## Directive
Convert the lines from the start of the material through the line that contains "forward-arrow-icon is located" into a JSON list of strings, one string per line, leaving out blank lines.

*** Task data

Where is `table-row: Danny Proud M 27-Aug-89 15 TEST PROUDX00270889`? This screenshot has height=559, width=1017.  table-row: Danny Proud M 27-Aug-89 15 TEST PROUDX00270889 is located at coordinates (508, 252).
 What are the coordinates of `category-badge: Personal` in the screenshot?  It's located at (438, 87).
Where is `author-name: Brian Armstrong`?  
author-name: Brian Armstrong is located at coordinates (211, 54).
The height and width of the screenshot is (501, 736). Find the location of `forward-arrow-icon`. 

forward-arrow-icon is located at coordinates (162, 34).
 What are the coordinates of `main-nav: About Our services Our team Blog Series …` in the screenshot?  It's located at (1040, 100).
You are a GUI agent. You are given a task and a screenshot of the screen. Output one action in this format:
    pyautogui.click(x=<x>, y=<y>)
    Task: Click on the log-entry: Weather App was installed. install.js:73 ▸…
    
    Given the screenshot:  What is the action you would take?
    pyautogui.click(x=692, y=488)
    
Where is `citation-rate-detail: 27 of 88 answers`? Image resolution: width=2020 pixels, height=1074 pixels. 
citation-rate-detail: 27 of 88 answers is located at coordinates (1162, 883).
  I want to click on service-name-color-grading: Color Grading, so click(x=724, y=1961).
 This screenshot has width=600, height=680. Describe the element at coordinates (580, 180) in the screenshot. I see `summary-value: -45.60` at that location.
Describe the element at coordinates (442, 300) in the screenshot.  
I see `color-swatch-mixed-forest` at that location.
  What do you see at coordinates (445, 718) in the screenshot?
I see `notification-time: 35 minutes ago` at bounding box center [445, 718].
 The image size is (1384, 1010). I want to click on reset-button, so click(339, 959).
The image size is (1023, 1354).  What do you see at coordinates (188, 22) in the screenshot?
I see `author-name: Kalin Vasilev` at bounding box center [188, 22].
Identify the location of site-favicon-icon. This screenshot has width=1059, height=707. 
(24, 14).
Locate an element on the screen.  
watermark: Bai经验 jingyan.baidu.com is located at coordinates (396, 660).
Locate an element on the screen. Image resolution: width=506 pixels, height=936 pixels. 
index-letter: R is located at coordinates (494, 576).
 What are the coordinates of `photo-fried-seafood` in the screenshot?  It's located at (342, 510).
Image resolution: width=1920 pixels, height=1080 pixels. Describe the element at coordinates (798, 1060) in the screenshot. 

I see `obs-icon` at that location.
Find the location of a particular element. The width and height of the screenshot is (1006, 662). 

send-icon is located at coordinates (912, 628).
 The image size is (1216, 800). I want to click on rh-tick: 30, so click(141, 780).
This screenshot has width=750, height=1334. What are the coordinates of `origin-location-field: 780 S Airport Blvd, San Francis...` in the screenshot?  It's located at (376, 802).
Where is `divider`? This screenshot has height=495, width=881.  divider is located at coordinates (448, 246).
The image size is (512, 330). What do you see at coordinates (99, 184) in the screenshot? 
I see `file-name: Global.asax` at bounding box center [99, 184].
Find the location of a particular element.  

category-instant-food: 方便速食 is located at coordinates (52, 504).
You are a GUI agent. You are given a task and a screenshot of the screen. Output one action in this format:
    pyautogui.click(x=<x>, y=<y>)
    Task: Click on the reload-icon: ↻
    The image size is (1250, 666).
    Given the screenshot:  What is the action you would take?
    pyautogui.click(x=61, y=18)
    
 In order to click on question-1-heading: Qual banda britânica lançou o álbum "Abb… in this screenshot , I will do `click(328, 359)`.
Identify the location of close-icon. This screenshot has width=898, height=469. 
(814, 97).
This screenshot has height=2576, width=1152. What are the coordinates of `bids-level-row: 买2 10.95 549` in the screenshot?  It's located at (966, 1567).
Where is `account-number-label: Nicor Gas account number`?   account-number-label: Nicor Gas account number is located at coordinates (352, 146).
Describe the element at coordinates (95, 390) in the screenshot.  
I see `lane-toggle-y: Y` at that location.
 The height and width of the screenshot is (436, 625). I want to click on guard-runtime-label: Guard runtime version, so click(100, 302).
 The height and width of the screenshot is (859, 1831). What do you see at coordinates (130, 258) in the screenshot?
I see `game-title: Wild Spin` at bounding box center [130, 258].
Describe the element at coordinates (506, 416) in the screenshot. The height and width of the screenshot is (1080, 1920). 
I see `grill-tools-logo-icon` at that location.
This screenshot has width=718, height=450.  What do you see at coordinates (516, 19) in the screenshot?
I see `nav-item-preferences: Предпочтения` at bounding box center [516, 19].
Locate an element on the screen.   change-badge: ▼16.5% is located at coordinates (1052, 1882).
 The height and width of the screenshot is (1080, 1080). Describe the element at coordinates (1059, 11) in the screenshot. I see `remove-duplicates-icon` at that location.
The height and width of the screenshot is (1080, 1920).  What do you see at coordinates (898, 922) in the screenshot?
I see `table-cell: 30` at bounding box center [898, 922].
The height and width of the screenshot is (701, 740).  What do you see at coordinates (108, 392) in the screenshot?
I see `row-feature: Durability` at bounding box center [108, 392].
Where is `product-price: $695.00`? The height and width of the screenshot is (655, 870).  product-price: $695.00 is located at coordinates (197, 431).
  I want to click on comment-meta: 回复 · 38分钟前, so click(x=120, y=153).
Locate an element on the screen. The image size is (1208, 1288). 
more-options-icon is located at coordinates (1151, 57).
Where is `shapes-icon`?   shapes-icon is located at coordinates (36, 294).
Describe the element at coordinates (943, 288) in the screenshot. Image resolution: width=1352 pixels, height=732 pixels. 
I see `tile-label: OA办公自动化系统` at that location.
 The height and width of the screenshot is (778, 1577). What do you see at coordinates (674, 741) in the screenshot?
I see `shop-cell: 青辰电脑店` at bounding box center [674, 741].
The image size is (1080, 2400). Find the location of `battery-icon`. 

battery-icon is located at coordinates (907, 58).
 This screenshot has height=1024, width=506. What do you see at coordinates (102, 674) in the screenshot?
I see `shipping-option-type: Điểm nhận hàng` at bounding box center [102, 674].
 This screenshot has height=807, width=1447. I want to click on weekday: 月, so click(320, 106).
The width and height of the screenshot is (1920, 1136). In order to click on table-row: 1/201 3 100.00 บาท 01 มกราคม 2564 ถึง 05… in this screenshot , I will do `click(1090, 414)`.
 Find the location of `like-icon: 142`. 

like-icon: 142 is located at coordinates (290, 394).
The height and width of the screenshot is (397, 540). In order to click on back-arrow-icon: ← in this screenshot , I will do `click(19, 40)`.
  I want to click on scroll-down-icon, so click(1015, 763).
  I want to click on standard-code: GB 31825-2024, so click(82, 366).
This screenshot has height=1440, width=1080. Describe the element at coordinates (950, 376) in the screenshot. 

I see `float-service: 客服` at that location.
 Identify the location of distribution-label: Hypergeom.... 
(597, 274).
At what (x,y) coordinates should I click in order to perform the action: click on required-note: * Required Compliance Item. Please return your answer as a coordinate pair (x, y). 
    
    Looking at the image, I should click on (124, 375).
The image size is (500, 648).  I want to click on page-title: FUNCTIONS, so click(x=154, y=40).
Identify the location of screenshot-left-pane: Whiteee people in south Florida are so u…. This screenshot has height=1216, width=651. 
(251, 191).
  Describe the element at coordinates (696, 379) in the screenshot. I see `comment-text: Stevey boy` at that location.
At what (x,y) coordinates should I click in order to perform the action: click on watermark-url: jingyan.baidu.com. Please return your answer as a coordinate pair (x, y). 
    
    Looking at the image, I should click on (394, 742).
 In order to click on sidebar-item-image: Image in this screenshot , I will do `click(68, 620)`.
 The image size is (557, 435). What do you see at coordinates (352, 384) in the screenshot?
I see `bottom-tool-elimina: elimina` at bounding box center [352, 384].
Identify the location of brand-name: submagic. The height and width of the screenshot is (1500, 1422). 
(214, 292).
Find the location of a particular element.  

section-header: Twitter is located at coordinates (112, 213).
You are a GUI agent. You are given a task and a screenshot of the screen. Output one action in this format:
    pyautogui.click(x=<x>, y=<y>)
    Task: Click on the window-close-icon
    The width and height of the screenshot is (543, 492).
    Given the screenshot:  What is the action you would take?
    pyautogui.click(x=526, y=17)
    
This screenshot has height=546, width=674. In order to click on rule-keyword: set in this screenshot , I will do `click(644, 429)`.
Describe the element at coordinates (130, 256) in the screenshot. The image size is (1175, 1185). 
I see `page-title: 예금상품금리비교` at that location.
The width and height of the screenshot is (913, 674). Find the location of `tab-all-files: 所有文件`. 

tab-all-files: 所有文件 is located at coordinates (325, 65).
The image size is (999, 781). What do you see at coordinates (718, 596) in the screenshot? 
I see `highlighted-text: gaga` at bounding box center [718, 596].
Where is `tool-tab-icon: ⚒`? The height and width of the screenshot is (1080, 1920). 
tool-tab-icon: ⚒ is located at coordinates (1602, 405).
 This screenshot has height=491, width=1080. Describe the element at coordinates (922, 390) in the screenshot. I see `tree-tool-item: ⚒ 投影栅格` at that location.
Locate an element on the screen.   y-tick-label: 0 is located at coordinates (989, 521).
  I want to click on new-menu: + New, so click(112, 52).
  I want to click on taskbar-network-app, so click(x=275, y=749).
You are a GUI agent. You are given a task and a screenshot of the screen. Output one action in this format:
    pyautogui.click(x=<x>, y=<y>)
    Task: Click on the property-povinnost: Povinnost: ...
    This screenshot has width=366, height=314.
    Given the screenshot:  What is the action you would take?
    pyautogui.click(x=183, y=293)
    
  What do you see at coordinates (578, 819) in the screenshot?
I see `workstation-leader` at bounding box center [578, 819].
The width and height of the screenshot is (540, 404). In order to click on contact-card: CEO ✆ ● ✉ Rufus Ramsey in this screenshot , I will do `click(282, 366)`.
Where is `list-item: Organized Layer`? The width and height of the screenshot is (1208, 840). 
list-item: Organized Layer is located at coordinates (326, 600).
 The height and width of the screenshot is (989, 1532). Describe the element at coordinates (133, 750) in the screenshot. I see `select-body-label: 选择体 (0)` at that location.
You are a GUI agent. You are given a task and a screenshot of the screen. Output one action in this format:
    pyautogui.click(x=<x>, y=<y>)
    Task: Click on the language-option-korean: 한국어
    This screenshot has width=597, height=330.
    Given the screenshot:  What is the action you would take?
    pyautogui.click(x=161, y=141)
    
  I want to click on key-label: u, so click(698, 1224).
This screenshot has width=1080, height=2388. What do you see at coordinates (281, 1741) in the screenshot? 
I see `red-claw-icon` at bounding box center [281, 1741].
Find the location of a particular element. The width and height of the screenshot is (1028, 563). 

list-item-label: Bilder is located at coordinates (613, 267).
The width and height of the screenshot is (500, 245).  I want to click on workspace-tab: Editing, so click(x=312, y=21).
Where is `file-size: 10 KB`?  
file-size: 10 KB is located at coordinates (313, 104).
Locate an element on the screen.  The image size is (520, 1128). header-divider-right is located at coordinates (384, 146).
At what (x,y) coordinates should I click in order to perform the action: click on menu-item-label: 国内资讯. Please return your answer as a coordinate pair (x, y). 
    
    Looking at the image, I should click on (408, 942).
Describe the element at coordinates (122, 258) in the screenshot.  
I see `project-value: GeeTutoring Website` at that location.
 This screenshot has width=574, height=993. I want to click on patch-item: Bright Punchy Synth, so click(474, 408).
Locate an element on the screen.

******

## Response to the task
[
  "Where is `table-row: Danny Proud M 27-Aug-89 15 TEST PROUDX00270889`? This screenshot has height=559, width=1017.  table-row: Danny Proud M 27-Aug-89 15 TEST PROUDX00270889 is located at coordinates (508, 252).",
  " What are the coordinates of `category-badge: Personal` in the screenshot?  It's located at (438, 87).",
  "Where is `author-name: Brian Armstrong`?  ",
  "author-name: Brian Armstrong is located at coordinates (211, 54).",
  "The height and width of the screenshot is (501, 736). Find the location of `forward-arrow-icon`. ",
  "forward-arrow-icon is located at coordinates (162, 34)."
]